─── Material supplied

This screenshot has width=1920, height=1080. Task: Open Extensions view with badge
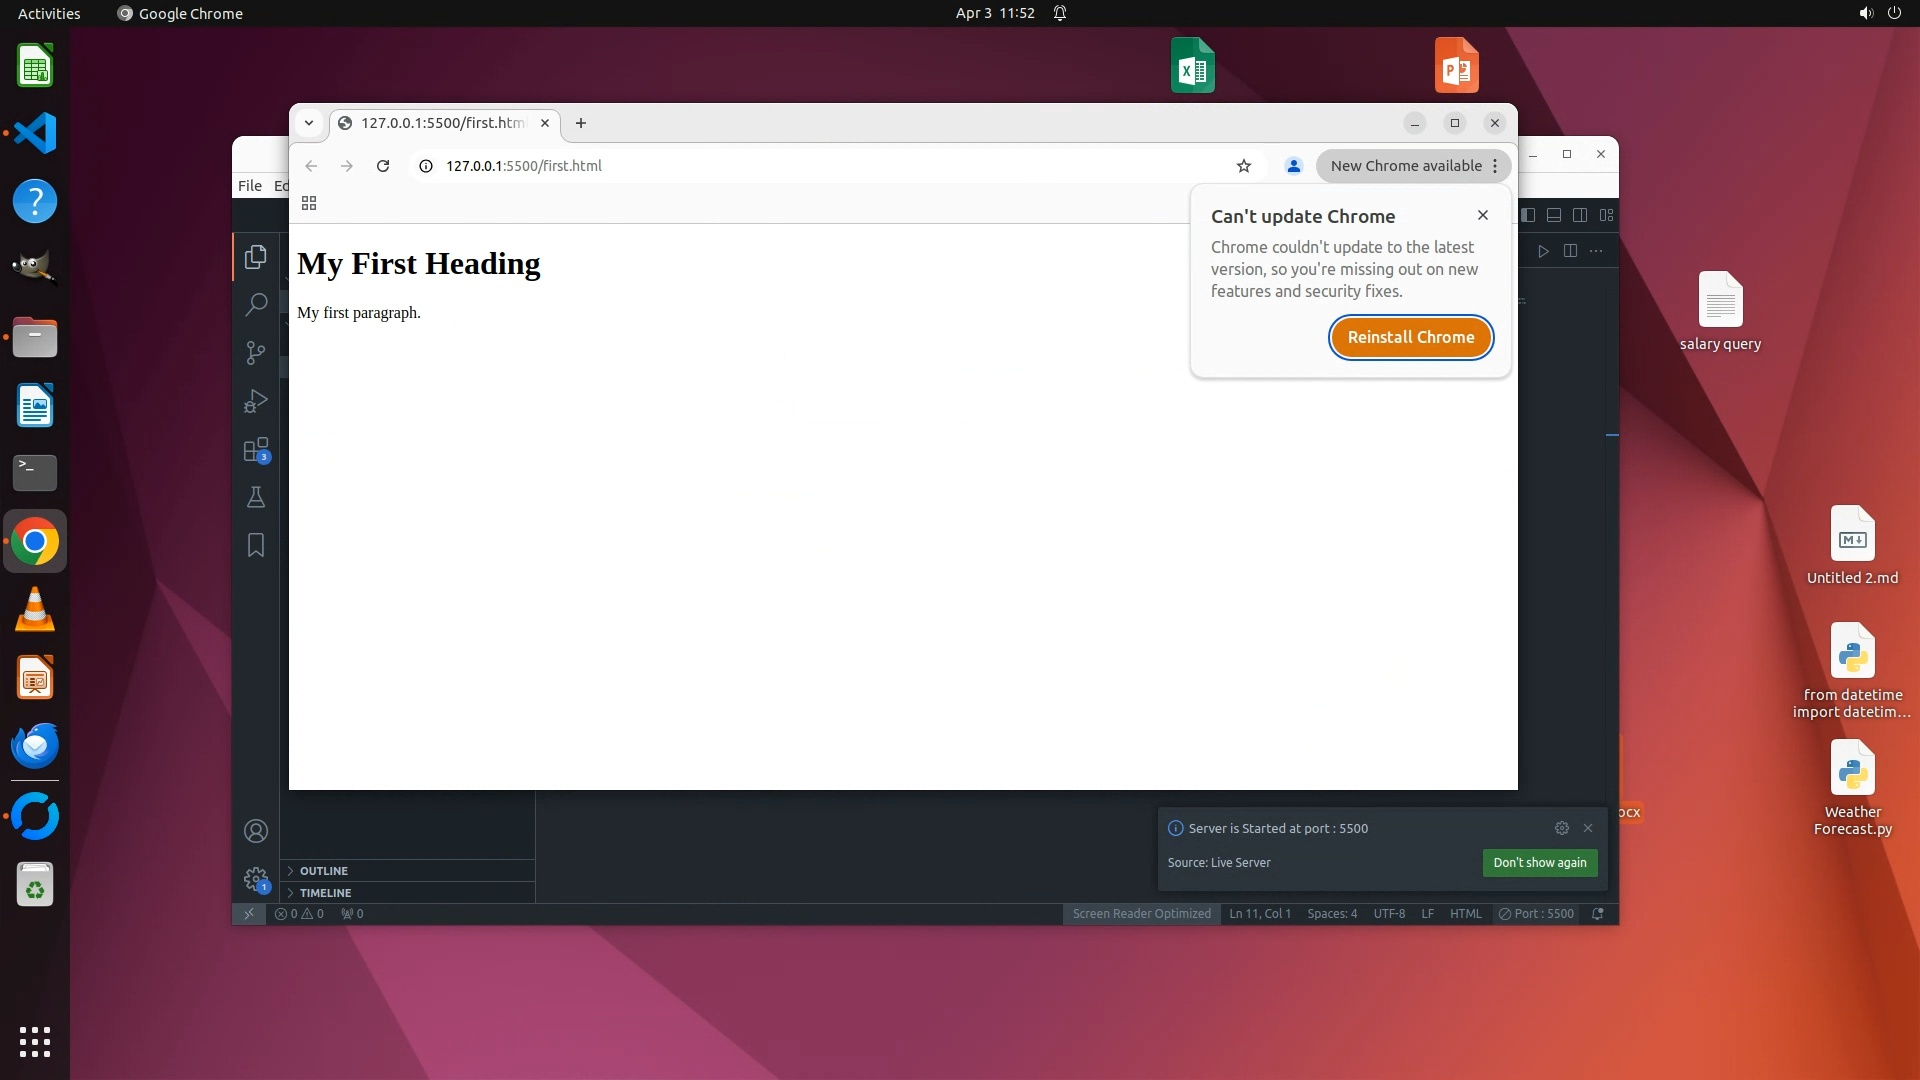(x=256, y=450)
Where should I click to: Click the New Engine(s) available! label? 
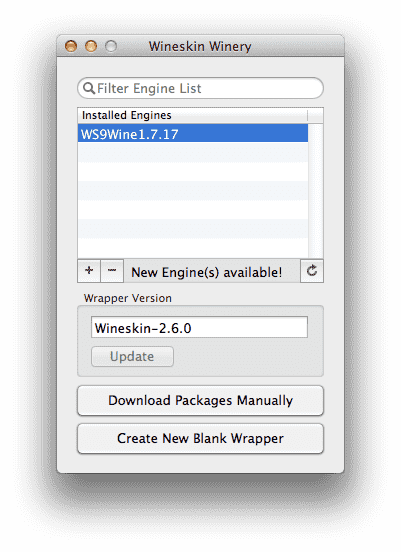[x=207, y=272]
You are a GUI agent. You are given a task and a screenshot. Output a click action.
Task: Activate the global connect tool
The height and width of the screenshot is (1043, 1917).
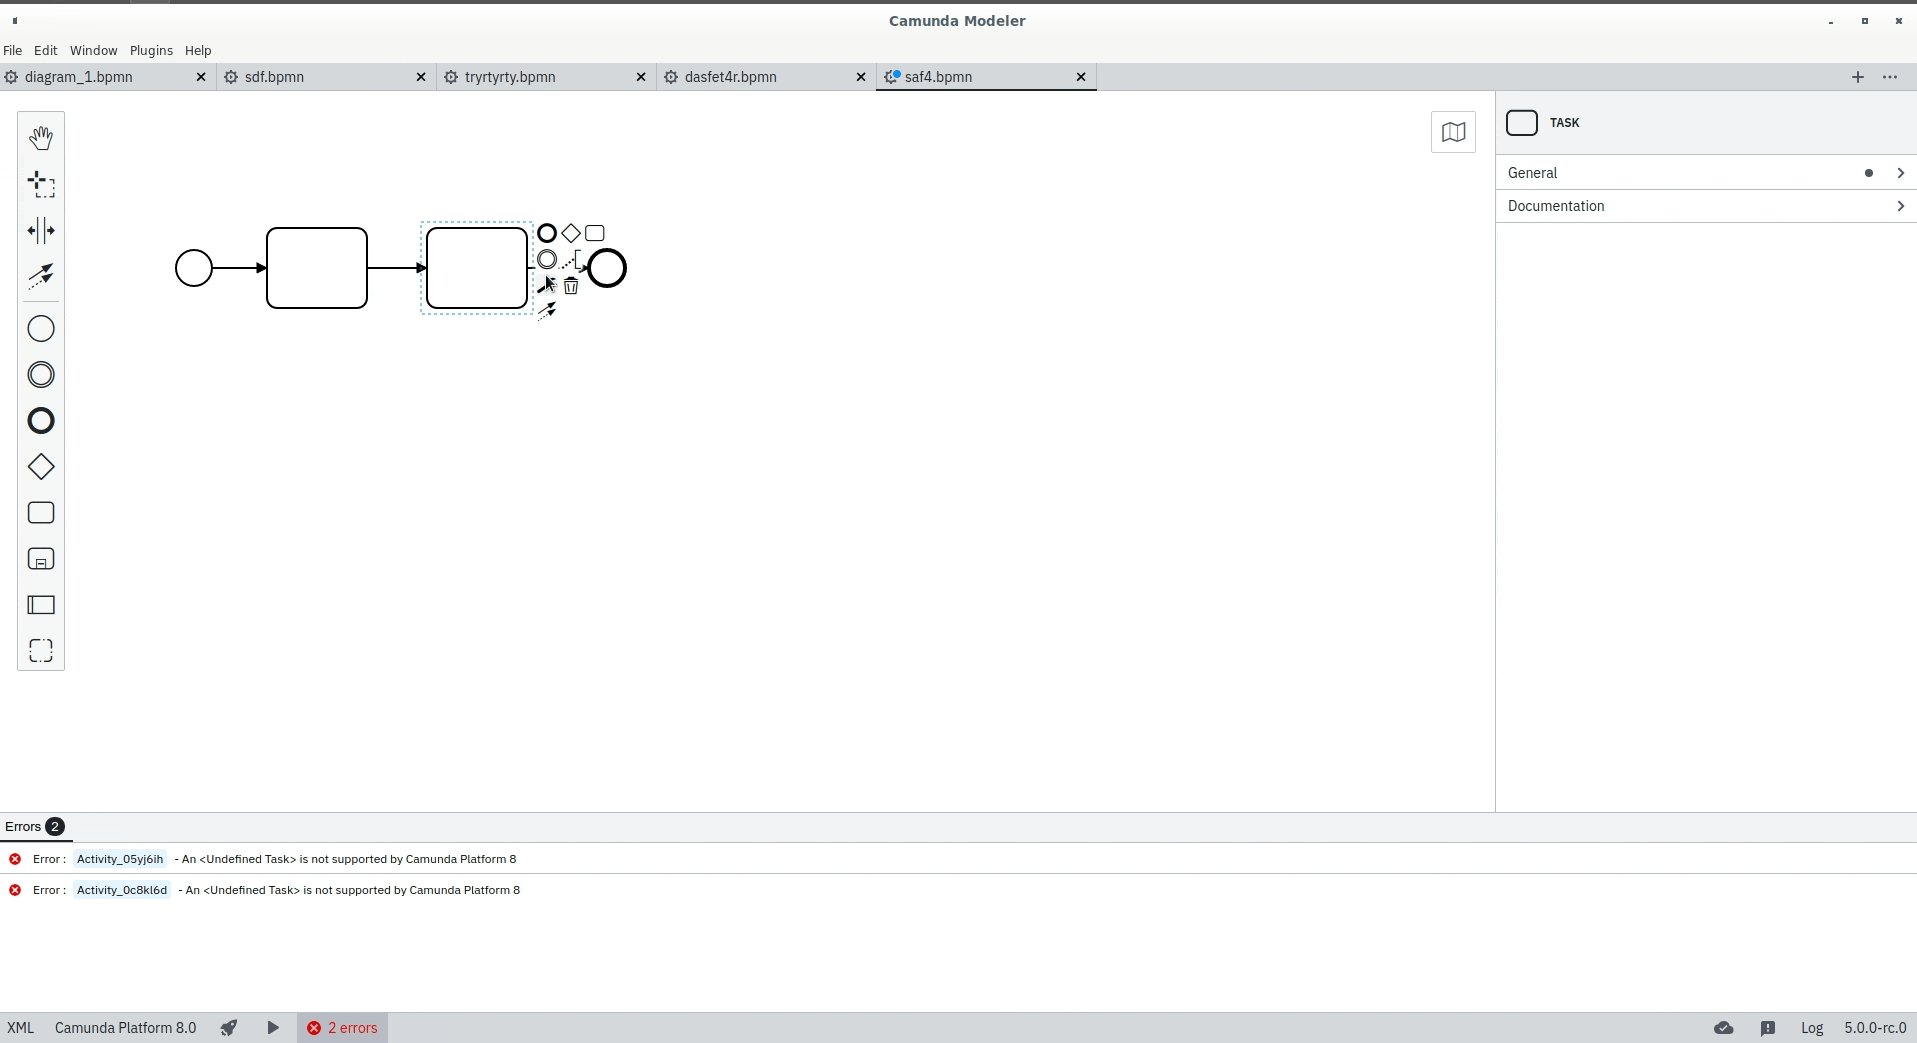pyautogui.click(x=40, y=276)
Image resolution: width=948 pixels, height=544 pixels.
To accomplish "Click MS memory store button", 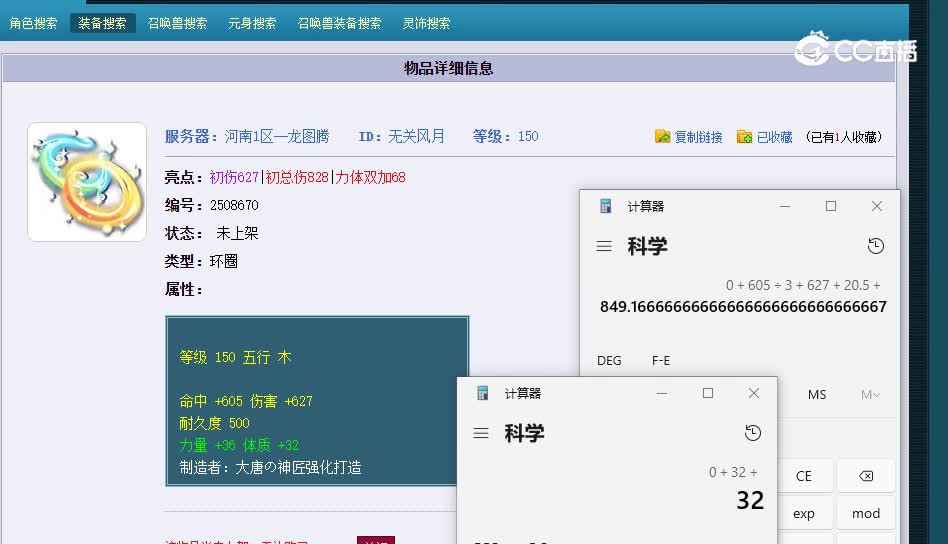I will [x=817, y=394].
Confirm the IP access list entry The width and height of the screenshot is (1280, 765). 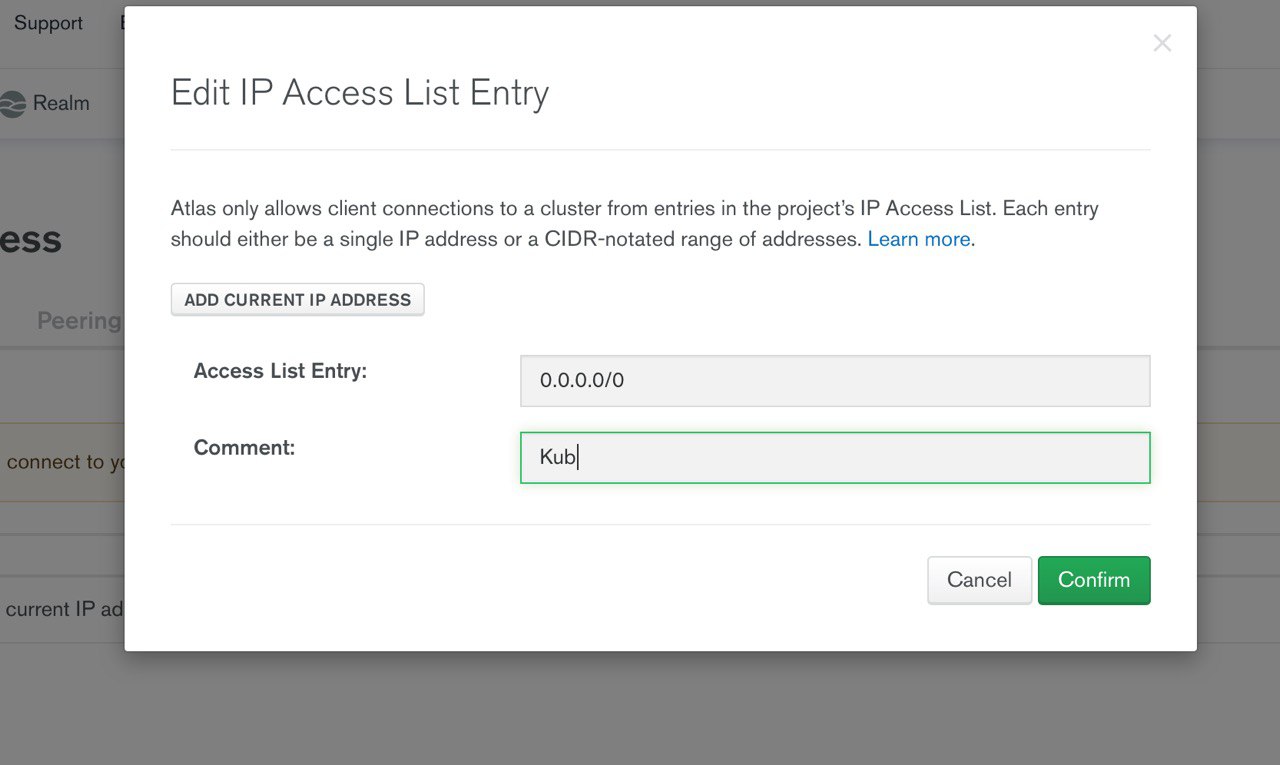point(1094,580)
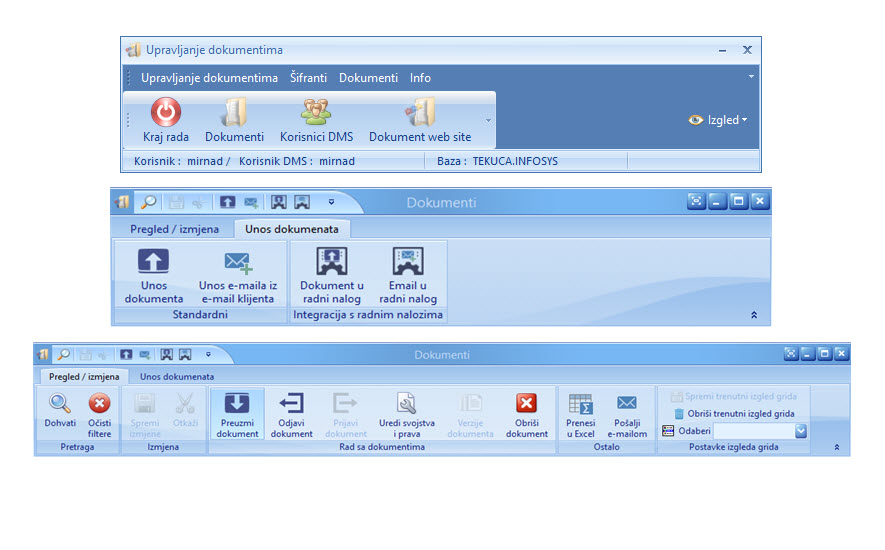Click Dohvati magnifier icon

(60, 404)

──────

** Short problem **
Write out the data from its first line through the line containing "pyautogui.click(x=40, y=276)", both included, and leave the pictures out.

** Answer to this task **
This screenshot has width=1920, height=1080. Task: Open Extensions view with badge
(x=256, y=450)
Where should I click to: Click the New Engine(s) available! label? 
[x=207, y=272]
You are a GUI agent. You are given a task and a screenshot. Output a click action.
Task: Activate the global connect tool
The height and width of the screenshot is (1043, 1917).
pyautogui.click(x=40, y=276)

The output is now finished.